Economic Burden of Multiple Sclerosis and the Role of Managed Care Organizations in Multiple Sclerosis Management

Gary M. Owens, MD
Costs and Cost-Effectiveness of Pharmacotherapy

     Pharmacotherapy contributes substantially to the overall healthcare costs for patients with MS.20 DMTs are agents designed to alter the natural course of disease in MS. They reduce the frequency and severity of attacks and the development of new brain lesions, and slow down the development of disability. Initial biologic agents for this purpose were produced and marketed in
the early 1990s. At that time, prices ranged from approximately $9000 to $12,000 per patient annually. Multiple new and potentially more effective agents have been developed since then; however, these agents come with higher prices, and the pipeline of therapies continues to grow, adding not only to the potential for greater efficacy, but also for significantly higher costs added to the overall
management of MS.24
     The landscape for the management of MS with DMTs has changed dramatically since these drugs were introduced, most notably within the last decade with the approval of several new therapies.25 Currently, there are 12 DMTs approved for use by the FDA in patients with relapsing forms of MS, including secondary-progressive MS for patients who are still experiencing relapses. One is also approved specifically for secondary-progressive MS; however, none of these agents or any others has been approved to treat primary-progressive MS, the type that shows steady progression from disease onset.26

Although DMTs have been proven to be very effective in managing MS per their indications, the costs of these agents remain a subject of much discussion, debate, and even controversy. Despite the development and emergence of newer DMTs for patients with relapsing forms of MS, costs for all DMTs approved by the FDA have increased markedly. The average annual DMT cost per patient with MS in the United States in 2004 was $16,050, comprising approximately half of all direct medical costs for patients with the disease. In comparison, the current average annual cost for the agent interferon (IFN) beta-1b was greater than $60,000, as noted by Hartung et al in 2015. The costs of first-generation DMTs, including IFN beta-1b, IFN beta-1a intramuscular, and glatiramer acetate have risen an average of 21% to 36% annually. Costs of the most recently FDA-approved drugs (eg, fingolimod, teriflunomide, and dimethyl fumarate) have increased 8% to 17% per year since these agents were initially approved for use in patients with MS. Compared with these agents, general and prescription drug inflation increased only 3% to 5% per year during the same time period. Overall, the costs of DMTs in the United States have increased annually at rates 5 to 7 times higher than prescription drug inflation, and substantially above rates for other drugs in similar biologic classes.25

These costs substantially impact patients with MS in several ways. As noted earlier, health insurance carriers have developed tiered formularies. Additionally, another management activity by payers is to require step-therapy trials of DMTs for patients. Because many of the current agents are considered therapeutically equivalent by payer pharmacy and therapeutics committees, the formulary status of an individual agent may be determined by pricing contracts.25-27 Improving clinical outcomes and quality of life for patients with MS may be the overriding priority for health insurance carriers and plans, but decision makers within these plans are now faced with the growing complexity in the MS space with the emergence of new DMTs.

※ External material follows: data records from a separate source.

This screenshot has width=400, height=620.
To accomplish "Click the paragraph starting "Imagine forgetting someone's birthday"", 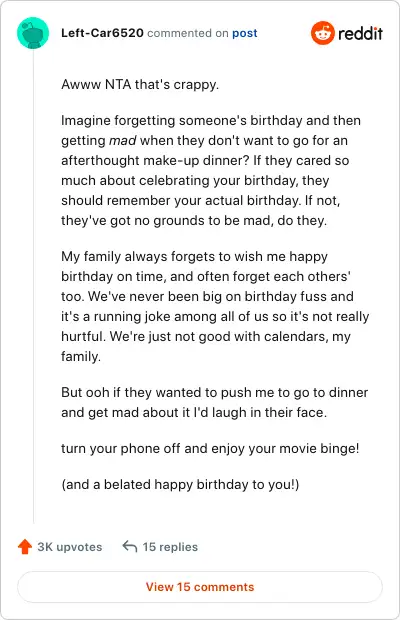I will [211, 170].
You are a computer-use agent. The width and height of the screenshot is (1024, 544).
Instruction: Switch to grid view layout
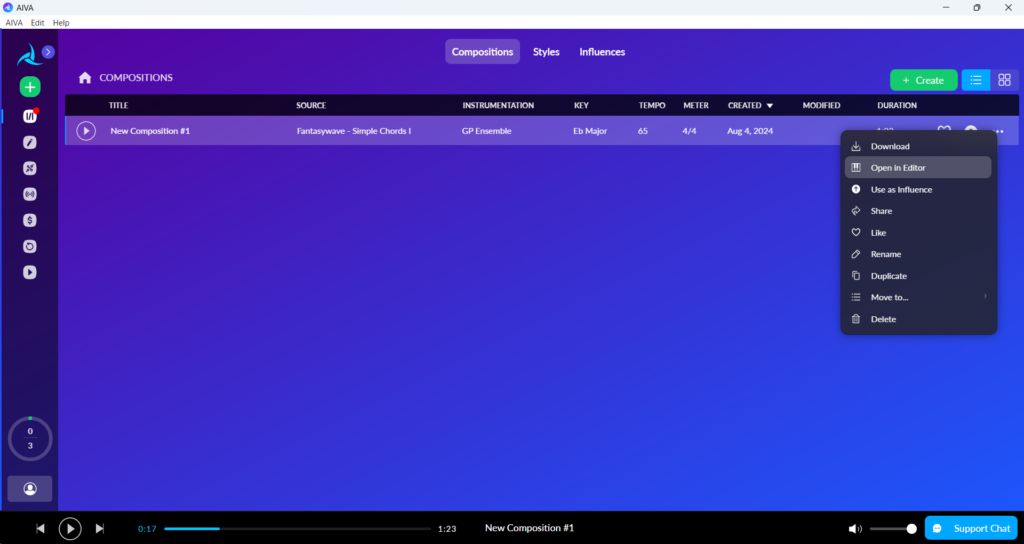[1004, 80]
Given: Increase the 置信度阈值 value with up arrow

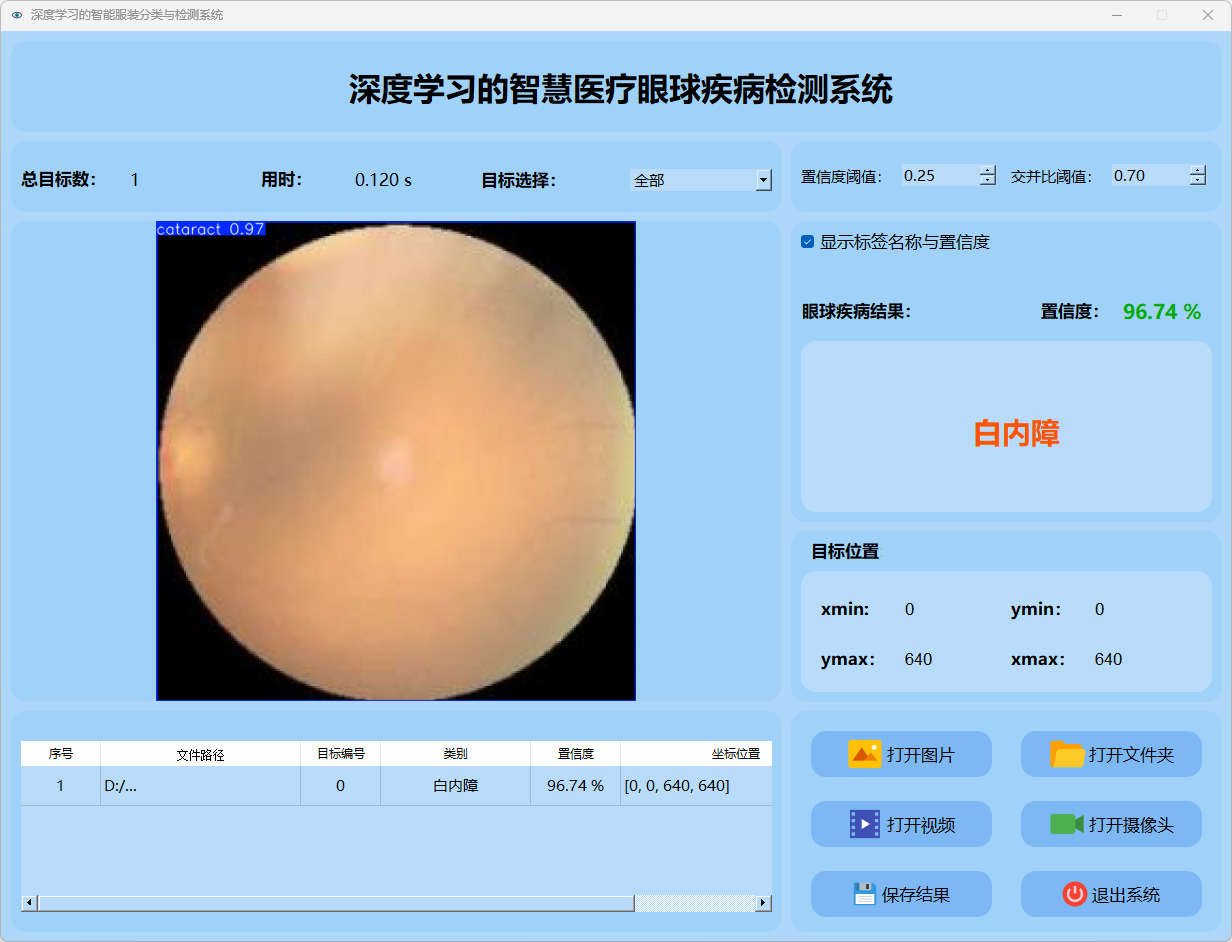Looking at the screenshot, I should click(988, 170).
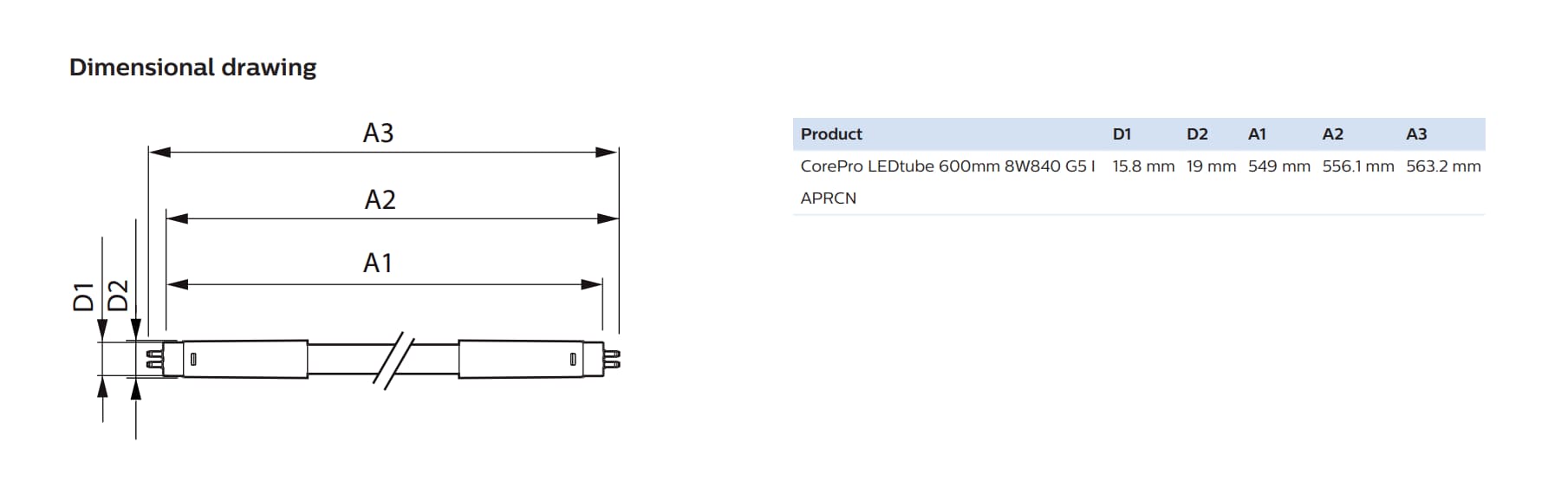The image size is (1568, 488).
Task: Click the rotated D1 diameter label
Action: point(83,296)
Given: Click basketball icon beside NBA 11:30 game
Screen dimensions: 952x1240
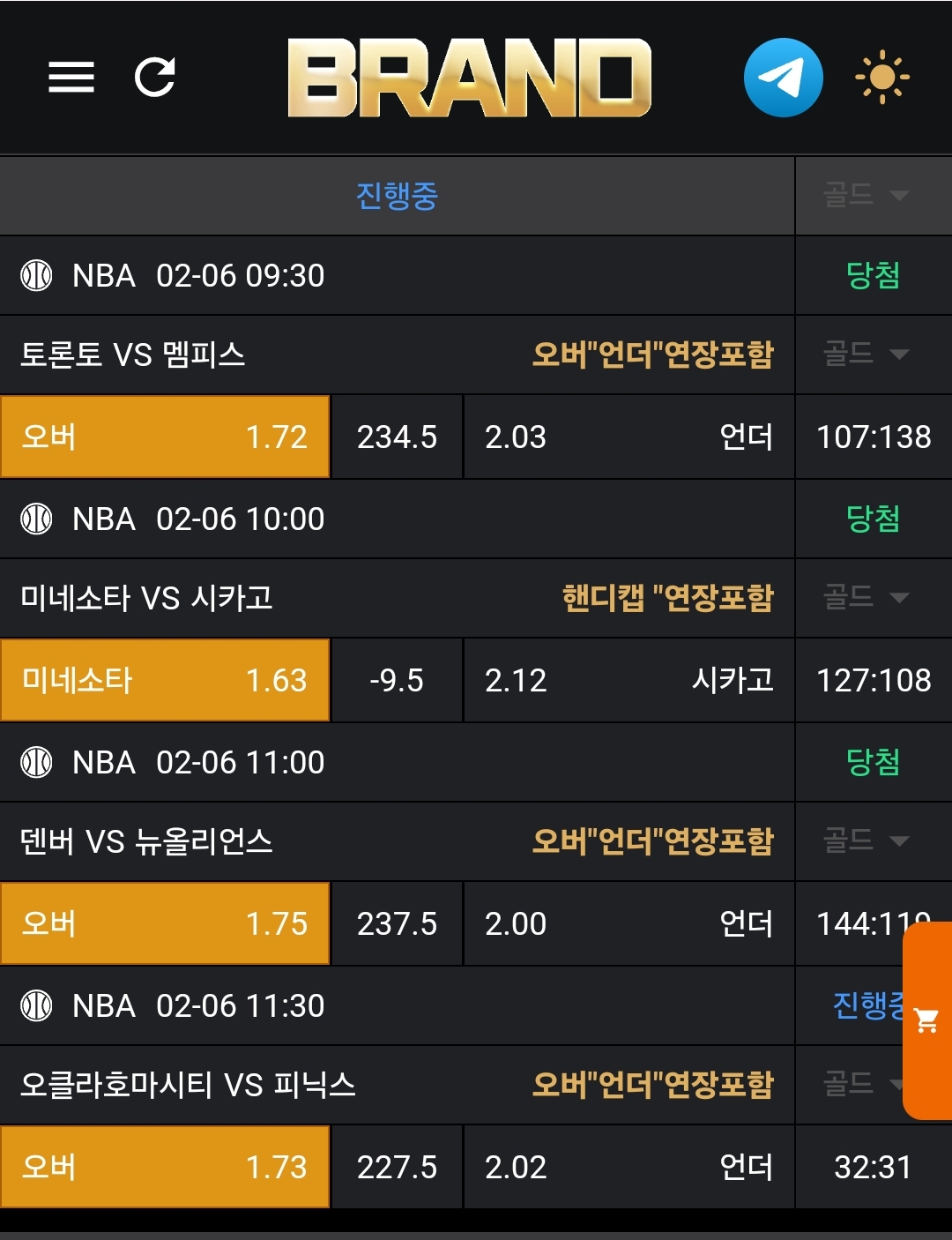Looking at the screenshot, I should (36, 1006).
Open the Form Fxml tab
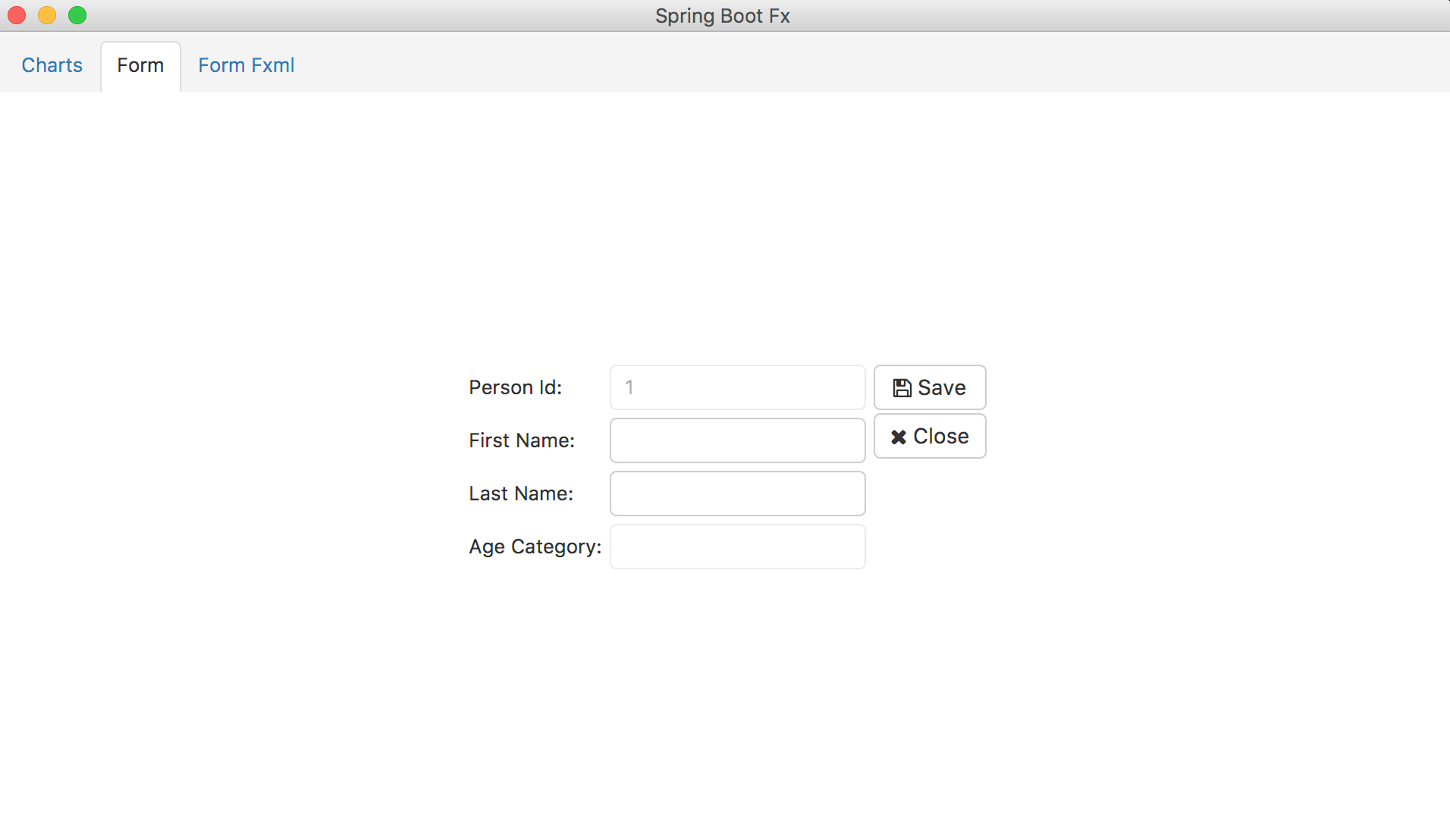Viewport: 1450px width, 840px height. pos(246,65)
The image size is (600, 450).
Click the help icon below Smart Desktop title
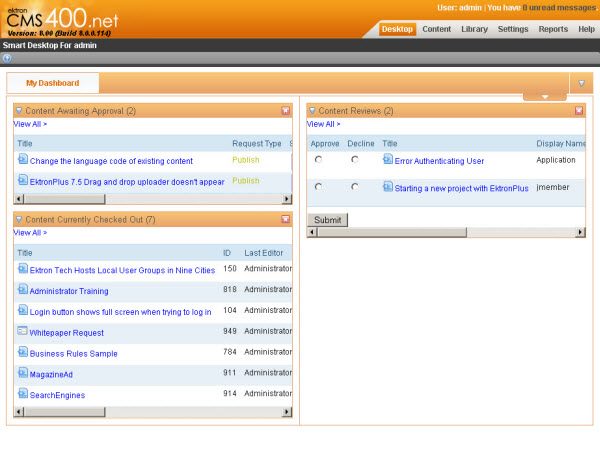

     In addition to tiered formularies and step-therapy management, common current health plan strategies for managing the optimal utilization of agents for MS include: (1) approving initial therapy with 1 or more preferred first-line treatment agents, and (2) prior authorizations that delineate drug appropriateness, the care setting, and the expected duration of therapy. Case-based supervision of each patient is critical, and patient compliance with therapy is a crucial aspect of individualized management.28

The improved efficacy and safety profiles of these newer agents may provide an invaluable benefit to patients with MS; however, their access to these treatments may become limited by costs. On the other hand, ensuring early and appropriate treatment initiation may alleviate some of the costs down the road due to disease exacerbations and progression. Whereas the costs of therapy are high and seem ever-escalating, use of these agents must be assessed in terms of cost-effectiveness. Several analyses have been performed and suggest that the percentage of total (direct and indirect) costs surrounding MS that are attributable to DMTs has risen from 34%, as initially reported by Kobelt et al in 2006, to between 69% and 75% (as noted earlier) of total costs in the current decade.18,19,29,30

Outside of the United States, governmental medical oversight institutions often use quality-adjusted life-years (QALYs) to compare different medications and measure their clinical effectiveness, and determine cost per QALY as a measure of the cost-effectiveness of therapy.18,31,32 In the United States, a cost per QALY value of $50,000 is often put forth as a financial threshold for cost-effectiveness. 18,33,34 In 2011, Noyes et al used data from a longitudinal MS survey to 10-year generate disease-progression paths for a group of patients with MS. Medical costs were estimated using the reimbursement rates from CMS and other sources. Outcomes were measured as gains in QALYs and relapse-free years. Results demonstrated that using DMTs for 10 years provided moderate health gains compared with treatment without a DMT. However, the cost-effectiveness of all DMTs in this analysis was greater than $800,000 per QALY.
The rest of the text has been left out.